Con l'aiuto dell'Emporio Solidale donati alimenti da distribuire alle famiglie bisognose in una delle zone più colpite dalla pandemia

Redazione 05/05/2020 08:39

Il 1° maggio è stata l'occasione per un “gemellaggio di aiuto” tra i Comitati di Alba e di Brescia della Croce Rossa Italiana. In un amaro periodo come questo che stiamo affrontando per il Covid-19 l'unità e la solidarietà tra i Volontari della Croce Rossa non viene mai a mancare. In questo spirito animato dai sette princìpi fondamentali della Croce Rossa i volontari albesi hanno risposto alle difficoltà degli amici lombardi ed in particolare hanno voluto aiutare Brescia alle prese con le difficoltà emerse in questi due mesi, in cui la necessità di approvvigionamento di generi alimentari da donare alle famiglie in difficoltà si è moltiplicata.
 
Così si è organizzata con l’aiuto dell'Emporio Solidale una consegna di alimenti regalati in grandi quantità dalle aziende locali che andranno ad aiutare gli amici lombardi, tra i più colpiti dal Coronavirus. "Abbiamo pensato - spiegano dal comitato - anche alla sicurezza dei colleghi volontari nella loro attività di emergenza donando anche 20 Visor con l'aiuto della Croce Rossa di Moretta con il Presidente Angelo Paganotto e realizzati grazie all'interessamento di Davide Borgognone dal Pomlab dell'Istituto Vallauri di Fossano e da Make in Granda".
 
I due rappresentanti della Croce Rossa Bresciana Adriano Fiordalisi e Andrea Crovini hanno portato i saluti ed i ringraziamenti del Presidente Carolina David rimarcando l'importanza per loro di avere un aiuto da parte di un'associazione gemella. Il Presidente del Comitato albese Luigi Aloi ha con l'occasione espresso solidarietà a tutti i Volontari lombardi che per primi si sono trovati nel vortice della pandemia e che contano tra le file della Croce Rossa almeno 6 vittime.

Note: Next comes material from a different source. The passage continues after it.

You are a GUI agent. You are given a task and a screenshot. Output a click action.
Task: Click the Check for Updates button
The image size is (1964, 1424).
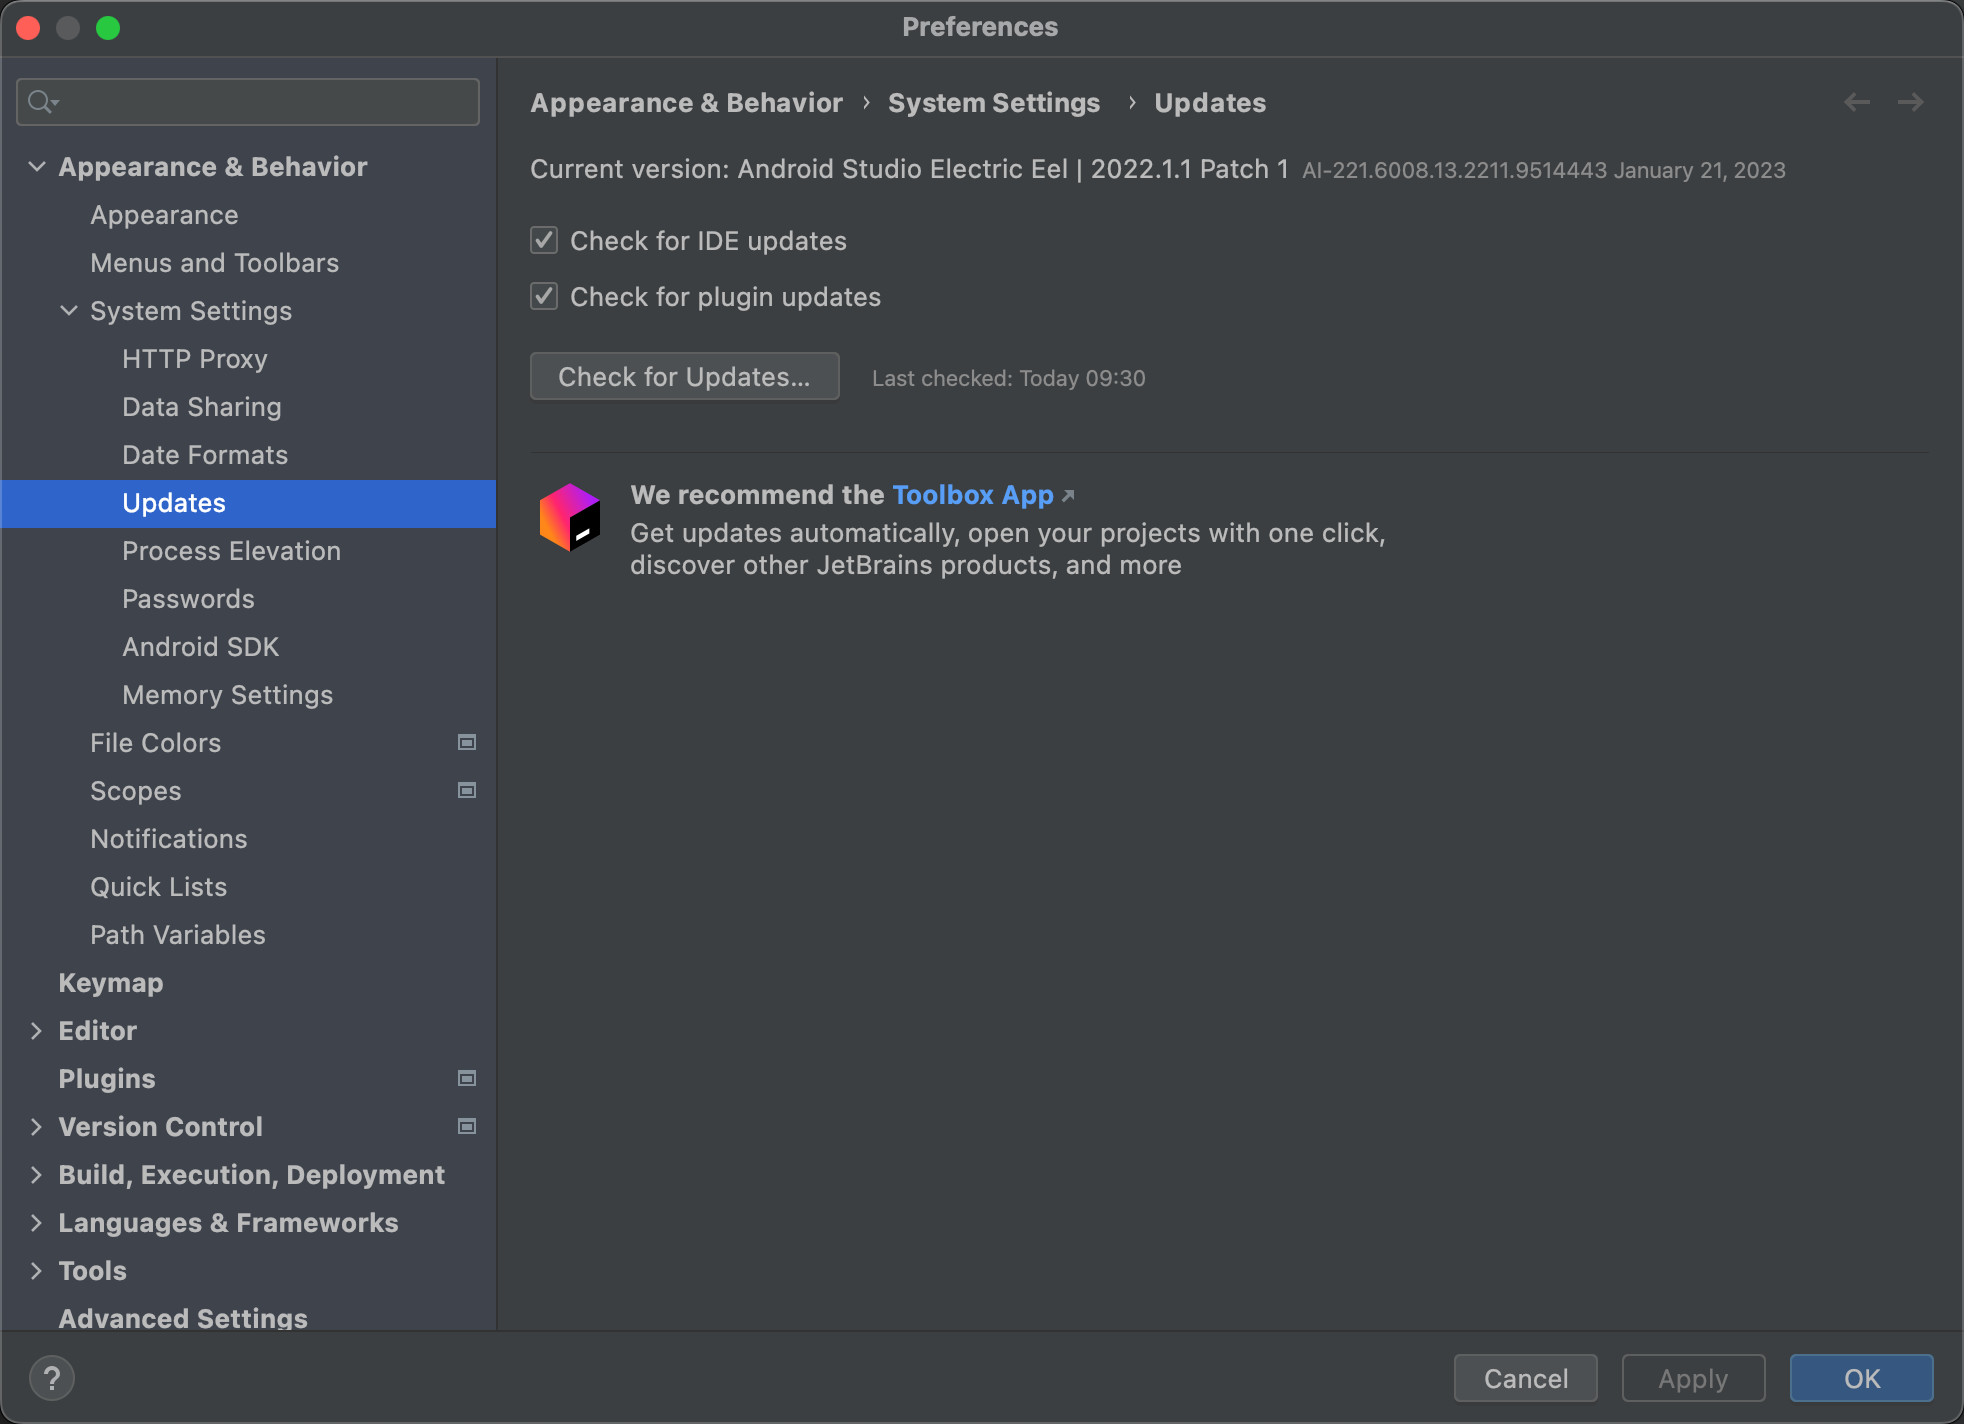click(x=685, y=375)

Inoltre ha ancora ringraziato i suoi Volontari per il grande aiuto dato al continuo lavoro portato avanti dalla Croce Rossa verso i malati, gli anziani e le persone più fragili anche e specialmente in questo difficile periodo. "Prima di salutarci un pensiero è andato all'appuntamento di Solferino: quest'anno non avremo l'opportunità di incontrare il mondo della Croce Rossa ma è sicuramente un motivo in più per vederci al prossimo anno".